What is needed here is an exact transcription of the entries that follow.

(GIVEN ENTRIES begins)

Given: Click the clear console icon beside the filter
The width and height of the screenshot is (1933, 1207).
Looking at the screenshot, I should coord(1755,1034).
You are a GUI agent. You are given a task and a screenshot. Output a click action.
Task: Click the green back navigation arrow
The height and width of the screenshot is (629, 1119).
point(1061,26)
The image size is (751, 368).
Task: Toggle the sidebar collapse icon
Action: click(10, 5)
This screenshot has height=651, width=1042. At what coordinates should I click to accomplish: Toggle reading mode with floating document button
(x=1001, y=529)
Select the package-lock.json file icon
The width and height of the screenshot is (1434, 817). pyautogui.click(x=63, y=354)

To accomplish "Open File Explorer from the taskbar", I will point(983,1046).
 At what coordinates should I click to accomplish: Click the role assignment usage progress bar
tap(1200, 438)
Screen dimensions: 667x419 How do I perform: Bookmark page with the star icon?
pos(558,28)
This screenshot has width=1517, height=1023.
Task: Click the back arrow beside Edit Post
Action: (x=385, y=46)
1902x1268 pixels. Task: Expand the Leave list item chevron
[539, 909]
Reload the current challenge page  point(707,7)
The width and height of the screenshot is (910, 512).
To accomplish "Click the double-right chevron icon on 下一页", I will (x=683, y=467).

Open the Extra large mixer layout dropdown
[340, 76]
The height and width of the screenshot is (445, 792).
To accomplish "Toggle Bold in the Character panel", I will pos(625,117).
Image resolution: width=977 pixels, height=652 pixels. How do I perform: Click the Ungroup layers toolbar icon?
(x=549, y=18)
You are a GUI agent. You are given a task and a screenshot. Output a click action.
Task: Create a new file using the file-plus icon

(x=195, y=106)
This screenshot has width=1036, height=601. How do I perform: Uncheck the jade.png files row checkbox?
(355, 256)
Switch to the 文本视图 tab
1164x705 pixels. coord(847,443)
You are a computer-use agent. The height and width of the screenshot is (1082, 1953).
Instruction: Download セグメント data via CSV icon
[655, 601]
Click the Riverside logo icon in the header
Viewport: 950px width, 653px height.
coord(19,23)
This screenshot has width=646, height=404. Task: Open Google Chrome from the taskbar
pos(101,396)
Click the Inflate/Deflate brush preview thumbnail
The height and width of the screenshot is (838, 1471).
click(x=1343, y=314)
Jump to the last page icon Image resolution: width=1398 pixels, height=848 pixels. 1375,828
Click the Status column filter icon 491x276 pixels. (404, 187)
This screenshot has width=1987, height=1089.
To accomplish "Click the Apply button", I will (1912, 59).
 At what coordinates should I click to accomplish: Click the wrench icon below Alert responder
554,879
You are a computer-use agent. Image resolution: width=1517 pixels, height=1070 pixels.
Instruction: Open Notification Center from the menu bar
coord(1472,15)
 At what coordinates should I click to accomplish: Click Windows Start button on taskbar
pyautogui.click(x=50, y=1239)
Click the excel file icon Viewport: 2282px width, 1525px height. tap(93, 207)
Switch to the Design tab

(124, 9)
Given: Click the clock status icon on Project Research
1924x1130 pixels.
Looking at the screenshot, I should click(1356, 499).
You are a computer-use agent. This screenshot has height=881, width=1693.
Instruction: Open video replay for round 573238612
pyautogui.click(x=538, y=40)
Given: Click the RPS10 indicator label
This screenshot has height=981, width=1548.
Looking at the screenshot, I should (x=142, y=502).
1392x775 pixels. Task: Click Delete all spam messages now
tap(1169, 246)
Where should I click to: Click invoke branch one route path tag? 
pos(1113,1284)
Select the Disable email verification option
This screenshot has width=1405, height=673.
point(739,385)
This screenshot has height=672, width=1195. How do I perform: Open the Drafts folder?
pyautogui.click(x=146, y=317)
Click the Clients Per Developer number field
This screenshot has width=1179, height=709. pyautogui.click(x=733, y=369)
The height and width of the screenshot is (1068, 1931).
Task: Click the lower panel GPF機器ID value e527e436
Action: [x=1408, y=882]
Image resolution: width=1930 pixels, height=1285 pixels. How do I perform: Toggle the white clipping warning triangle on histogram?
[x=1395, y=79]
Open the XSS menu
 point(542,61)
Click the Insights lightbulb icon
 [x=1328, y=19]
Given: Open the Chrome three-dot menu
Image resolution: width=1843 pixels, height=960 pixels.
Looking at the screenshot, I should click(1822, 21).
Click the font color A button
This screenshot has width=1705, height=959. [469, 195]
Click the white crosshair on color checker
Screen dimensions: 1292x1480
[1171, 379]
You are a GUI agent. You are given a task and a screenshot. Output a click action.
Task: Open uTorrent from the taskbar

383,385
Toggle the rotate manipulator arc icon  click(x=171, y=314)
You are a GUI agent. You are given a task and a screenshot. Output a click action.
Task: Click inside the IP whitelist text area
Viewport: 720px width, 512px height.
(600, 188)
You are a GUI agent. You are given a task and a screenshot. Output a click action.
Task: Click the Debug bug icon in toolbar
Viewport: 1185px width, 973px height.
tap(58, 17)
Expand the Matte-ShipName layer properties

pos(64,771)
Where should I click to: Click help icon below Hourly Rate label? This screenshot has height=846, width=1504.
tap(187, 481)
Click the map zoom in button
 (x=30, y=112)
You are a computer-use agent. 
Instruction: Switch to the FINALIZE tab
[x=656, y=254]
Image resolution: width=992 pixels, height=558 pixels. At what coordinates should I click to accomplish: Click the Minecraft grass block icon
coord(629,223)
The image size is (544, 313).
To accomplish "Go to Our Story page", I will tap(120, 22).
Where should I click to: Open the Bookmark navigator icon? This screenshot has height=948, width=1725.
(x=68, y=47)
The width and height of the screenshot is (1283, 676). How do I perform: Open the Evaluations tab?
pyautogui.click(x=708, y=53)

(GIVEN ENTRIES ends)

EXERCISE SOLUTION:
Given: Click the clear console icon beside the filter
The width and height of the screenshot is (1933, 1207).
Looking at the screenshot, I should coord(1755,1034).
You are a GUI agent. You are given a task and a screenshot. Output a click action.
Task: Click the green back navigation arrow
The height and width of the screenshot is (629, 1119).
point(1061,26)
The image size is (751, 368).
Task: Toggle the sidebar collapse icon
Action: click(10, 5)
This screenshot has height=651, width=1042. At what coordinates should I click to accomplish: Toggle reading mode with floating document button
(x=1001, y=529)
Select the package-lock.json file icon
The width and height of the screenshot is (1434, 817). pyautogui.click(x=63, y=354)

To accomplish "Open File Explorer from the taskbar", I will point(983,1046).
 At what coordinates should I click to accomplish: Click the role assignment usage progress bar
tap(1200, 438)
Screen dimensions: 667x419 How do I perform: Bookmark page with the star icon?
pos(558,28)
This screenshot has width=1517, height=1023.
Task: Click the back arrow beside Edit Post
Action: (x=385, y=46)
1902x1268 pixels. Task: Expand the Leave list item chevron
[539, 909]
Reload the current challenge page  point(707,7)
The width and height of the screenshot is (910, 512).
To accomplish "Click the double-right chevron icon on 下一页", I will (x=683, y=467).

Open the Extra large mixer layout dropdown
[340, 76]
The height and width of the screenshot is (445, 792).
To accomplish "Toggle Bold in the Character panel", I will pos(625,117).
Image resolution: width=977 pixels, height=652 pixels. How do I perform: Click the Ungroup layers toolbar icon?
(x=549, y=18)
You are a GUI agent. You are given a task and a screenshot. Output a click action.
Task: Create a new file using the file-plus icon

(x=195, y=106)
This screenshot has width=1036, height=601. How do I perform: Uncheck the jade.png files row checkbox?
(355, 256)
Switch to the 文本视图 tab
1164x705 pixels. coord(847,443)
You are a computer-use agent. The height and width of the screenshot is (1082, 1953).
Instruction: Download セグメント data via CSV icon
[655, 601]
Click the Riverside logo icon in the header
Viewport: 950px width, 653px height.
coord(19,23)
This screenshot has width=646, height=404. Task: Open Google Chrome from the taskbar
pos(101,396)
Click the Inflate/Deflate brush preview thumbnail
The height and width of the screenshot is (838, 1471).
click(x=1343, y=314)
Jump to the last page icon Image resolution: width=1398 pixels, height=848 pixels. 1375,828
Click the Status column filter icon 491x276 pixels. (404, 187)
This screenshot has width=1987, height=1089.
To accomplish "Click the Apply button", I will (1912, 59).
 At what coordinates should I click to accomplish: Click the wrench icon below Alert responder
554,879
You are a computer-use agent. Image resolution: width=1517 pixels, height=1070 pixels.
Instruction: Open Notification Center from the menu bar
coord(1472,15)
 At what coordinates should I click to accomplish: Click Windows Start button on taskbar
pyautogui.click(x=50, y=1239)
Click the excel file icon Viewport: 2282px width, 1525px height. tap(93, 207)
Switch to the Design tab

(124, 9)
Given: Click the clock status icon on Project Research
1924x1130 pixels.
Looking at the screenshot, I should click(1356, 499).
You are a computer-use agent. This screenshot has height=881, width=1693.
Instruction: Open video replay for round 573238612
pyautogui.click(x=538, y=40)
Given: Click the RPS10 indicator label
This screenshot has height=981, width=1548.
Looking at the screenshot, I should (x=142, y=502).
1392x775 pixels. Task: Click Delete all spam messages now
tap(1169, 246)
Where should I click to: Click invoke branch one route path tag? 
pos(1113,1284)
Select the Disable email verification option
This screenshot has width=1405, height=673.
point(739,385)
This screenshot has height=672, width=1195. How do I perform: Open the Drafts folder?
pyautogui.click(x=146, y=317)
Click the Clients Per Developer number field
This screenshot has width=1179, height=709. pyautogui.click(x=733, y=369)
The height and width of the screenshot is (1068, 1931).
Task: Click the lower panel GPF機器ID value e527e436
Action: [x=1408, y=882]
Image resolution: width=1930 pixels, height=1285 pixels. How do I perform: Toggle the white clipping warning triangle on histogram?
[x=1395, y=79]
Open the XSS menu
 point(542,61)
Click the Insights lightbulb icon
 [x=1328, y=19]
Given: Open the Chrome three-dot menu
Image resolution: width=1843 pixels, height=960 pixels.
Looking at the screenshot, I should click(1822, 21).
Click the font color A button
This screenshot has width=1705, height=959. [469, 195]
Click the white crosshair on color checker
Screen dimensions: 1292x1480
[1171, 379]
You are a GUI agent. You are given a task and a screenshot. Output a click action.
Task: Open uTorrent from the taskbar

383,385
Toggle the rotate manipulator arc icon  click(x=171, y=314)
You are a GUI agent. You are given a task and a screenshot. Output a click action.
Task: Click inside the IP whitelist text area
Viewport: 720px width, 512px height.
(600, 188)
You are a GUI agent. You are given a task and a screenshot. Output a click action.
Task: Click the Debug bug icon in toolbar
Viewport: 1185px width, 973px height.
tap(58, 17)
Expand the Matte-ShipName layer properties

pos(64,771)
Where should I click to: Click help icon below Hourly Rate label? This screenshot has height=846, width=1504.
tap(187, 481)
Click the map zoom in button
 (x=30, y=112)
You are a computer-use agent. 
Instruction: Switch to the FINALIZE tab
[x=656, y=254]
Image resolution: width=992 pixels, height=558 pixels. At what coordinates should I click to accomplish: Click the Minecraft grass block icon
coord(629,223)
The image size is (544, 313).
To accomplish "Go to Our Story page", I will tap(120, 22).
Where should I click to: Open the Bookmark navigator icon? This screenshot has height=948, width=1725.
(x=68, y=47)
The width and height of the screenshot is (1283, 676). How do I perform: Open the Evaluations tab?
pyautogui.click(x=708, y=53)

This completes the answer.